Platform reality: strategies place orders at bar close in historical testing; the intrabar logic improves realism for stops and event marking but final order timestamps are still close-resolved.

Inputs Reference (common)

Modules: enable/disable RSI and Pyramid learning layers.

Rasta: EMA length, smoothing type/length, EMA8/21 filter & adaptive flip, fog opacity, rungs on/off & limit.

RSI: RSI length, signal MA length (panel), Entry band (LOW), Exit band (HIGH), cooldown bars, labels.

Pyramid: EMA length, smoothing, EMA8/21 filter & adaptive adds.

Execution: toggle Bar Close Only for Rasta/Pyramid; toggle Realtime + Close Backup for RSI.

Stops (strategy): Fixed Stop % (first), Fixed Stop % (add), Trail Distance %, Trigger rule (auto D–F₀ or custom), undershoot buffer %, and hit source (LOW/CLOSE).

What to Study With It

Convergence: how often RSI-LOW entry touches precede the next Rasta flip.

Divergence: cases where RSI screams exhaustion (HIGH >= upper band) but Rasta hasn’t flipped yet—often transition zones.

Continuation: how Pyramid adds cluster in strong moves; how spacing changes with smoothing/filter choices.

Regime changes: use EMA8/21 filter toggles to see what happens at macro turns vs chop.

Limitations & Scope

This is a learning tool, not a trade copier.
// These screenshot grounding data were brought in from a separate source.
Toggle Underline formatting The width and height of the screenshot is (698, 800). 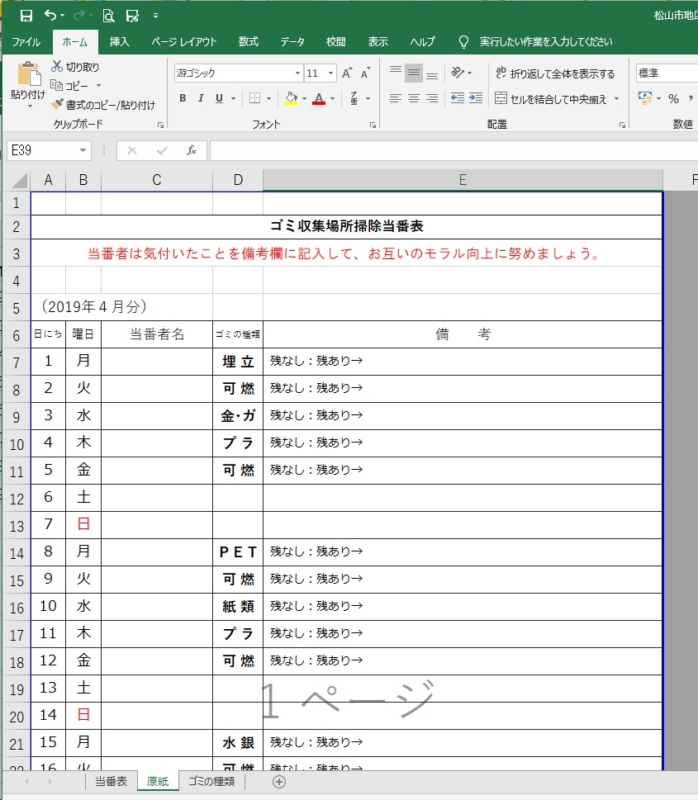click(219, 98)
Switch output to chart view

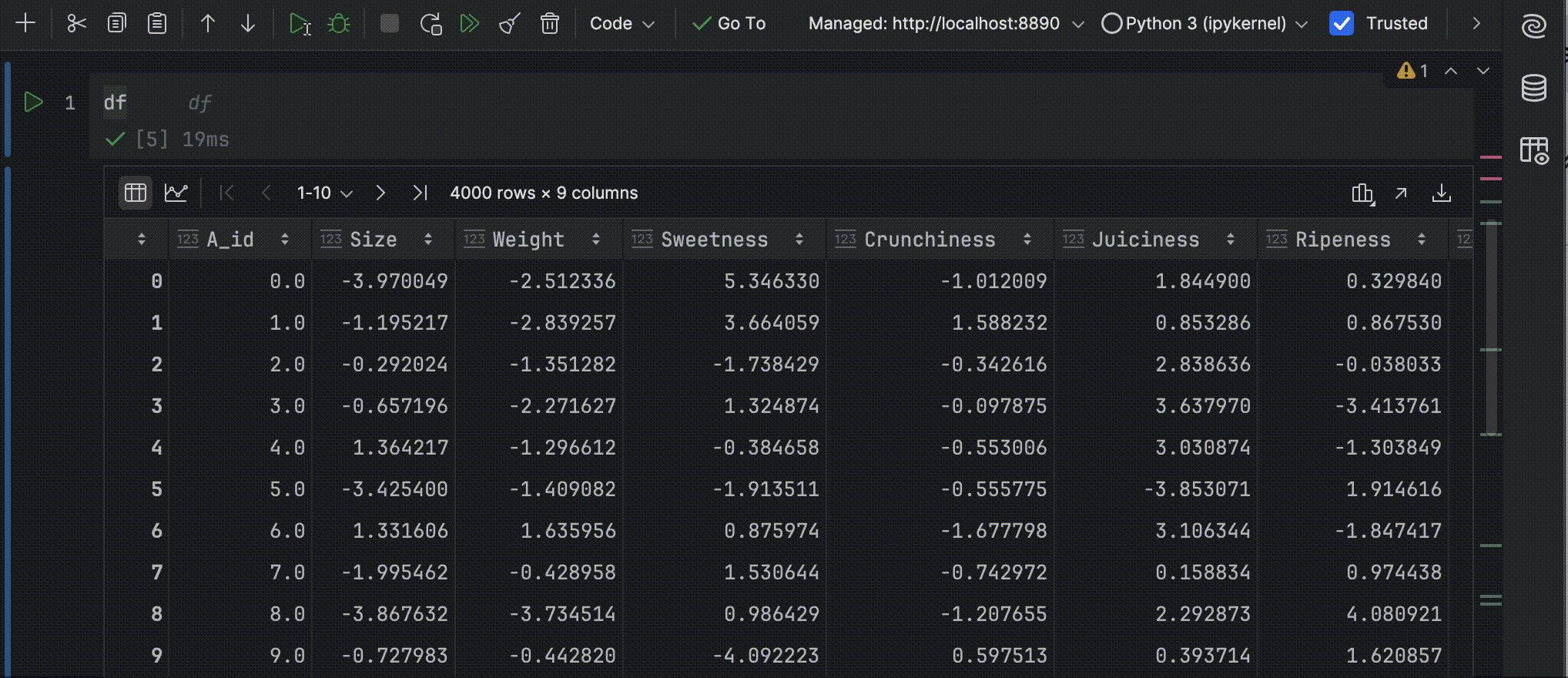pos(176,193)
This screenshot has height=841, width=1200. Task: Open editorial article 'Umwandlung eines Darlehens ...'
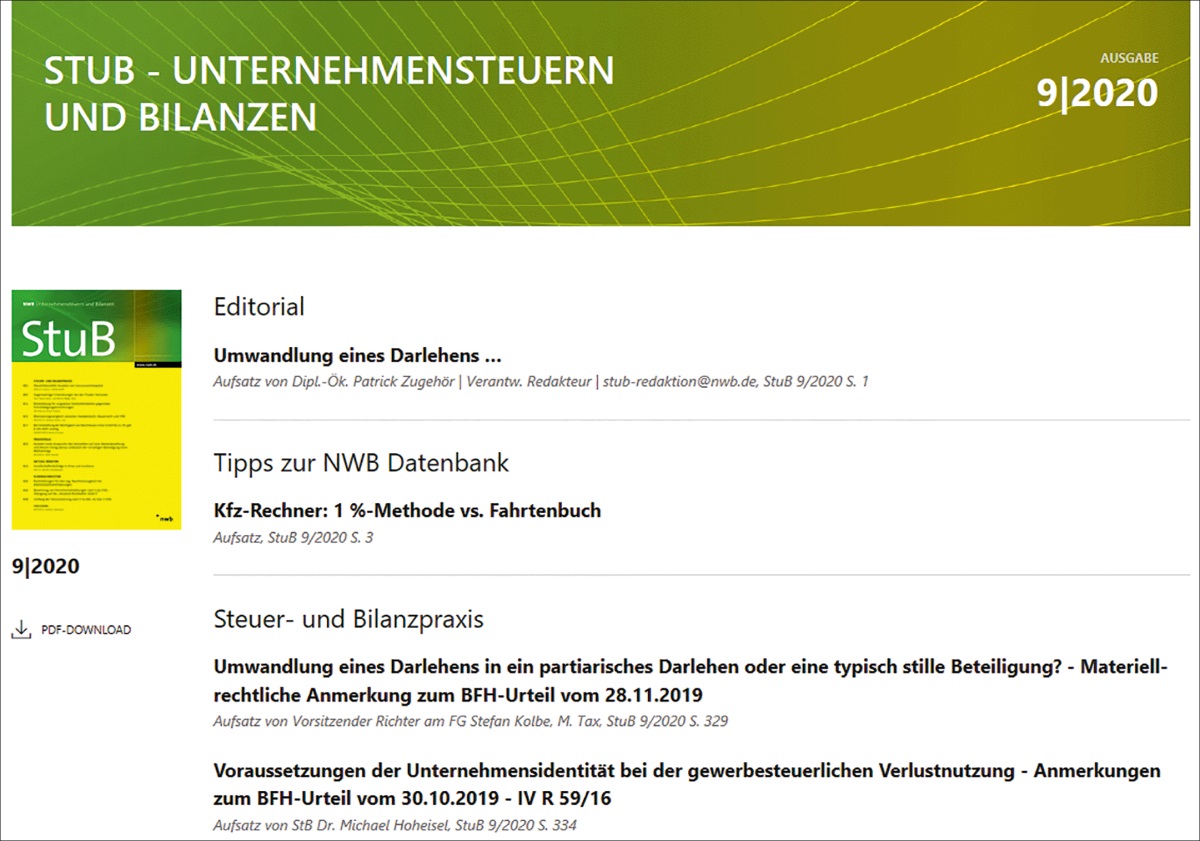pos(357,356)
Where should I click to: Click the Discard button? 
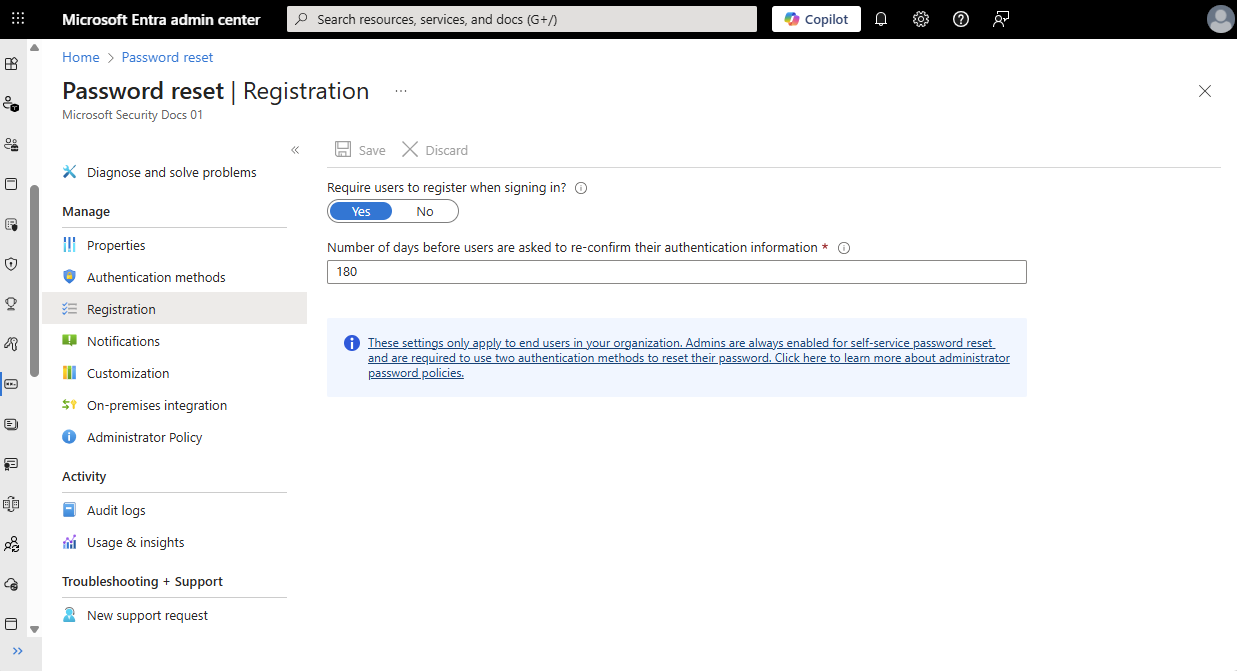(434, 149)
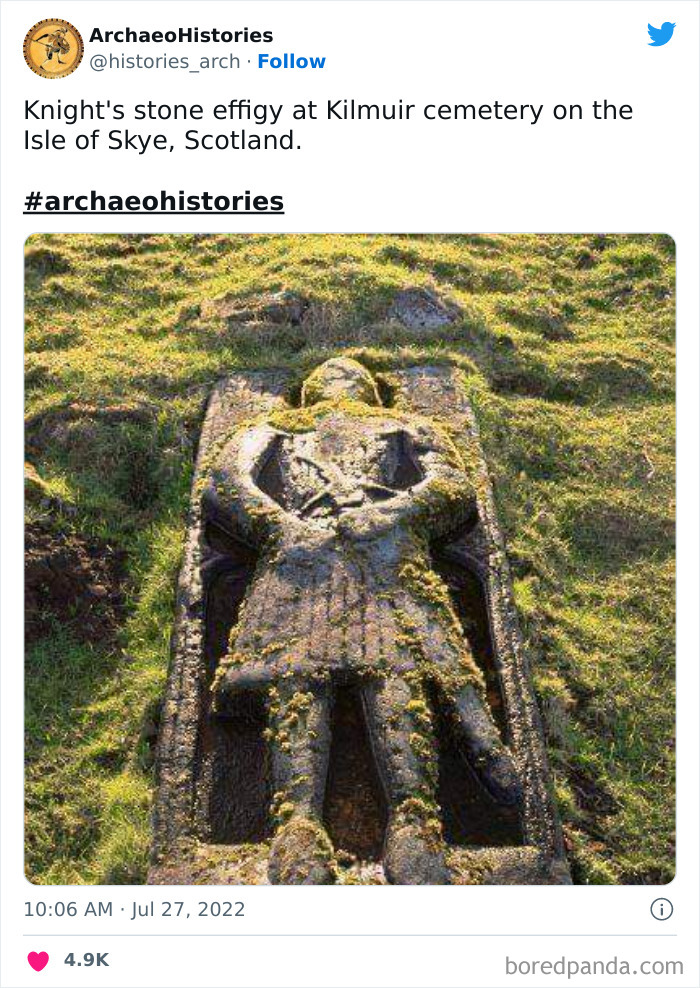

It does not provide financial advice or automated execution.

Intrabar results depend on data granularity; bar magnifier (when available) can help simulate lower-resolution ticks, but true tick-by-tick fills are a platform-level feature and not guaranteed across all symbols.

Suggested Publication Settings (Strategy)

Initial capital: 100

Order size: 100 USD (cash)

Pyramiding: 10

Commission: 0.25%

Slippage: 3 ticks

Recalculate: ✓ On every tick

Fill orders: ✓ Using bar magnifier (choose 1m or similar); leave On bar close unchecked for live viewing.

Educational License

Released under the Michael Culpepper Gratitude License (2025).
Use and modify freely for education and research with attribution. No resale. No promises of profitability. Purpose is understanding, not signals.